◆ **DIRECTIONS**
Keep to the lines from the one with "Image resolution: width=1189" through the end of the data, and write them out exactly.

◆ **TASK INPUT**

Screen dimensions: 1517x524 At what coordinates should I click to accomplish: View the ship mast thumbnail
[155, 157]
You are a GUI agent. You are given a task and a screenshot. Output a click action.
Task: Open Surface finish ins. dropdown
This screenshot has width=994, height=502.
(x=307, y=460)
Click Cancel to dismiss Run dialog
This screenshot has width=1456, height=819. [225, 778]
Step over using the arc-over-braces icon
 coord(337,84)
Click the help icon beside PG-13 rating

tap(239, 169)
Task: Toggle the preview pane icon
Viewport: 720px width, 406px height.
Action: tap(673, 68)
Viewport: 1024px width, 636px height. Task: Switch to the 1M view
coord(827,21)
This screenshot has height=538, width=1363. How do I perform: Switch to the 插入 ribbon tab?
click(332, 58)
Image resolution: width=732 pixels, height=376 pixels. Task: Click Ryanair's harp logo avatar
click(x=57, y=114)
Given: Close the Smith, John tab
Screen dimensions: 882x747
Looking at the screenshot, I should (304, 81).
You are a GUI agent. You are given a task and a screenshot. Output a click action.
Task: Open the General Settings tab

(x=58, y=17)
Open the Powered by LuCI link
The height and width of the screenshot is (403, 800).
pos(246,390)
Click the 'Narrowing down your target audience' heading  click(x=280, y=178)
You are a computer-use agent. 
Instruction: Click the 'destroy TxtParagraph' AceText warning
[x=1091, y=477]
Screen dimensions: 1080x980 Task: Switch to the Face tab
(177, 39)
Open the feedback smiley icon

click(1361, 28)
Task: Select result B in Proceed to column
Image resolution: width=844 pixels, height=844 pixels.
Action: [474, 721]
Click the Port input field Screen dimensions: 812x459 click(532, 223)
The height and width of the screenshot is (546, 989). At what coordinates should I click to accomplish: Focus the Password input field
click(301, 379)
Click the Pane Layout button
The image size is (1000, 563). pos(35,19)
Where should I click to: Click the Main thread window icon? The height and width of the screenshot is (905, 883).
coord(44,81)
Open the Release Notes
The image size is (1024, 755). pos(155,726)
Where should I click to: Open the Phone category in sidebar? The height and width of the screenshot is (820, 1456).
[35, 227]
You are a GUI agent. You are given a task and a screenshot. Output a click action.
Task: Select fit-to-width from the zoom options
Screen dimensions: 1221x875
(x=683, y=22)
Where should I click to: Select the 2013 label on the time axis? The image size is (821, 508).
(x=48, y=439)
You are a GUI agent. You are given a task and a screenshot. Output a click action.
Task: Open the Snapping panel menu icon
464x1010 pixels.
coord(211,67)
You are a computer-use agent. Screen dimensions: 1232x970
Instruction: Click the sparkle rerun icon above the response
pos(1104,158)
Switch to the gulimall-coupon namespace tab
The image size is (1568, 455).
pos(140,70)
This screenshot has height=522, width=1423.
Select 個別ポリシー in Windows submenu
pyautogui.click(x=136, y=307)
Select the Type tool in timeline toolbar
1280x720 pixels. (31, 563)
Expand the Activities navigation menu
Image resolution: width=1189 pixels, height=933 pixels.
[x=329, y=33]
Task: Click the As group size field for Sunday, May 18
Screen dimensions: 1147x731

◆ **RESULT FOR THIS TASK**
Image resolution: width=1189 pixels, height=933 pixels.
[x=329, y=33]
Task: Click the As group size field for Sunday, May 18
Screen dimensions: 1147x731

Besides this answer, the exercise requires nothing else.